Using only the records, tally the lines with "Advertisement" in them and state that total by itself.
Dataset records: Begin
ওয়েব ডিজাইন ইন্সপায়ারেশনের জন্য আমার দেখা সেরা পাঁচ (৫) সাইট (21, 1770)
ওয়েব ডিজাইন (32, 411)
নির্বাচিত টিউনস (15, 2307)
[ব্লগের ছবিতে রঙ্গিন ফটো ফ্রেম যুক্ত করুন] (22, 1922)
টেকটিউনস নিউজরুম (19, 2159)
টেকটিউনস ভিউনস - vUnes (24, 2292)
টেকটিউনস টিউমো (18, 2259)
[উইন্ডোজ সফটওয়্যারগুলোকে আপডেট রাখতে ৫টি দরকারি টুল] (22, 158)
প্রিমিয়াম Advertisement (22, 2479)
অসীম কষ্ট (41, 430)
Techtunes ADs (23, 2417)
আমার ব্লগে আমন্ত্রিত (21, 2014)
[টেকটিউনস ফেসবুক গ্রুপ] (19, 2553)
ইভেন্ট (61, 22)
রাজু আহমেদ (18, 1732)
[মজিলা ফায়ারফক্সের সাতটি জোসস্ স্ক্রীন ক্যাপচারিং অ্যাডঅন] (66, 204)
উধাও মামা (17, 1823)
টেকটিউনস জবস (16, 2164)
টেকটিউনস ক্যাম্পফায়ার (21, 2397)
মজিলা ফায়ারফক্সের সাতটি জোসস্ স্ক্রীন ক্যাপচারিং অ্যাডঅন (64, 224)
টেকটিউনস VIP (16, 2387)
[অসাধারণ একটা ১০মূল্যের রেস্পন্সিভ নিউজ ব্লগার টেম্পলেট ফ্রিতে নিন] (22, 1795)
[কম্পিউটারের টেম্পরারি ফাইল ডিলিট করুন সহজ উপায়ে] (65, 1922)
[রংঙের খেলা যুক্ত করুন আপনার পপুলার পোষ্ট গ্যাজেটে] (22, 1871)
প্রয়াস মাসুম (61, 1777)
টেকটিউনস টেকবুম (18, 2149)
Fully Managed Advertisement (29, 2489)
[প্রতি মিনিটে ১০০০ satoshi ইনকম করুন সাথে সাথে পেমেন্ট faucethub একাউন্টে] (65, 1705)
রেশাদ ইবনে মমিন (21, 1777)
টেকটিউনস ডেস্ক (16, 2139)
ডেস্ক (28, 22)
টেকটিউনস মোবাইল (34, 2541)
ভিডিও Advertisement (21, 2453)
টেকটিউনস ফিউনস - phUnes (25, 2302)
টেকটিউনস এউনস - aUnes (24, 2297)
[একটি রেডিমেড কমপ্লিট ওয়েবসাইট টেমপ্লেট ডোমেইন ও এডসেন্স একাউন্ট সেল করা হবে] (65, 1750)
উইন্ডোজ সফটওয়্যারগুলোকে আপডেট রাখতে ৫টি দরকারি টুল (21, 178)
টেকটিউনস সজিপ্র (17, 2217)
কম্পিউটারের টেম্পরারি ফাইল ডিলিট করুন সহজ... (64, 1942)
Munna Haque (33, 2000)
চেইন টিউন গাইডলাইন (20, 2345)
Dataset records: End
Your solution: 3